Cascia was created to provide hospital-based stem cell treatments engineered to be available within a few hours, with production costs that are a fraction of the alternatives.  Our Vivolux system enables us to achieve this vision.

Integrated Solution

Vivolux is designed to link all production instrumentation, record keeping, quality control, procurement, financial, and other reporting systems.  This ensures that every batch of cells is monitored from the moment of bone marrow aspiration to the final implantation into the patient, while providing a level of quality control and traceability comparable to that of a typical pharmaceutical plant as each step is recorded by both instrumentation and video.  The batch records, information about materials on hand, status reports from instrumentation provided with IoT (Internet of things) features, and video can all be accessed remotely for continual quality review.

Production of stem cell therapeutics is a complex process that is extremely difficult for humans to accomplish without significant time and cost.  Integrating readily available information systems and features incorporated in modern instrumentation allow us to managed complexity, maintain control of the process, and produce high quality therapeutics so that our medical scientists can focus their efforts on delivering the best treatment for our patients.

Technology Driven

Cascia's approach to automation relies on major software platforms such as Microsoft Dynamics and laboratory information systems from instrument providers such as ThermoFisher.  This drastically reduces development time and expense, and allows our scientists and information technology professionals to focus on value-added tasks rather than recreating simple process flows that are available in commercial software.  By building on Microsoft platforms that are available in more than 40 languages, any technology we develop is ready to implement in any market, and every application is already integrated with the business analysis tools in the Microsoft suite of software.

Use of standard interfaces also lets our platform interact with systems of the hospital and other commercial partners.  Our bioprinting robot can import spatial information from diagnostic imaging tools such as MRI and CT scanners, convert that information to .SLT files, and use the resulting information to design custom implants.

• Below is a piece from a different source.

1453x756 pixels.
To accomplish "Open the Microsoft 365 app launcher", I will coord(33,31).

Our photomodulation options can be used to cure photosensitive materials and, in some cases, hydrogels containing selected components can be exposed to a variety of wavelengths that will determine the amount of cross-linking which in turn affects the tensile strength and degradation rate of the implant.  Using a femtosecond pulsed Nd-YAG laser to drive an optical parametric oscillator, the laser can output light from 200 nM (the far UV‑C range) to 2,500 nM (the mid IR‑B range), all of which can be programmed and controlled from the bioprinting station.

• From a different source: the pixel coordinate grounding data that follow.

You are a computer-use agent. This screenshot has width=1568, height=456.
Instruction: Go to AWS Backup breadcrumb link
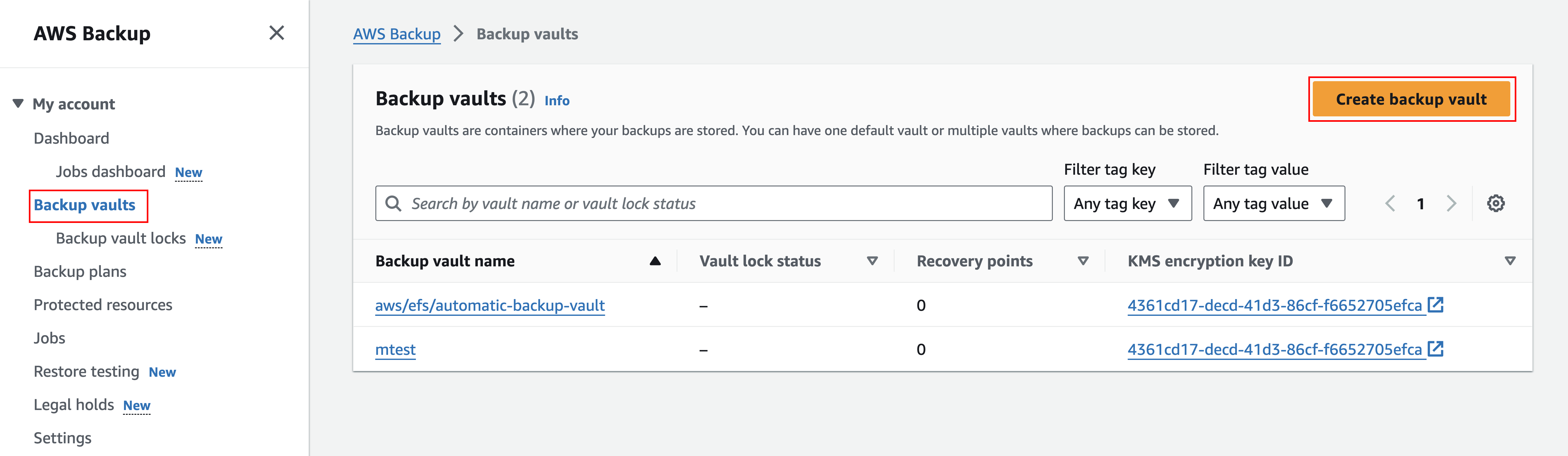point(396,34)
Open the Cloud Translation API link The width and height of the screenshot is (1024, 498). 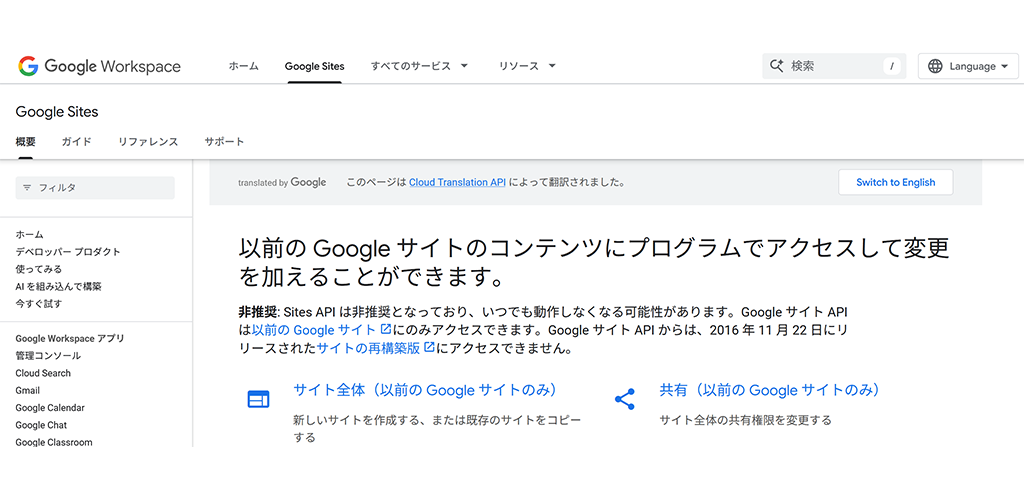pyautogui.click(x=457, y=183)
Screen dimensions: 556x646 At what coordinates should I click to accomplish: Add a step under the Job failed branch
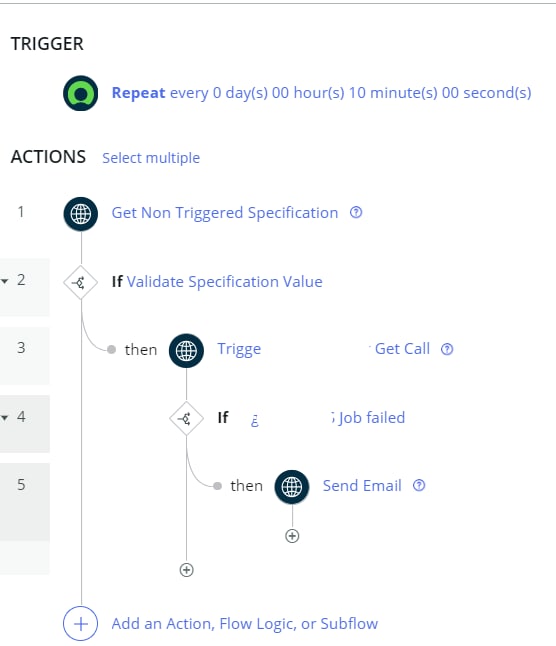[187, 570]
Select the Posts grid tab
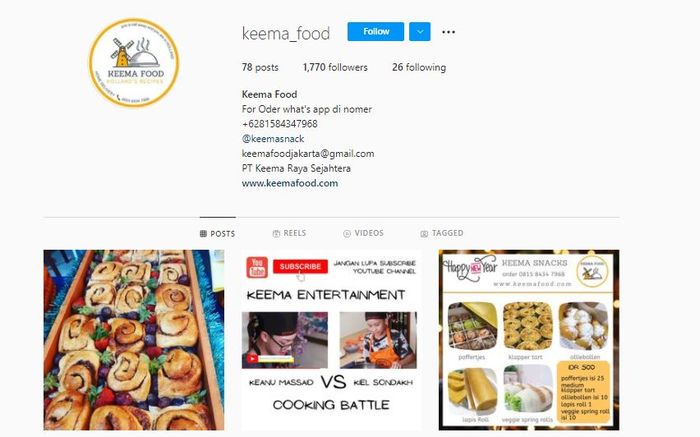The image size is (700, 437). point(217,233)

Various components of Vivolux provide reactive artificial intelligence capabilities, these include:

• An expert system to customize formulations based on each patient’s laboratory values, clinical status, and desired outcome ›
• DNA testing to identify specific genes and relevant biologic pathways
• Image recognition of cell products for improved quality control and to identify rare phenotypes
• Biometrics and voice recognition to enable use of computer tools by our medical scientists in surgery without compromising sterility
• Robotics to prepare implants impregnated with stem cells
• Phototuning of light-sensitive materials
• Diagnostic imaging from MRI/CT scans to design custom sized implants

The batch records accumulated from each procedure form a data warehouse that can be used to train even more capable AI components in the future as these technologies continue to develop.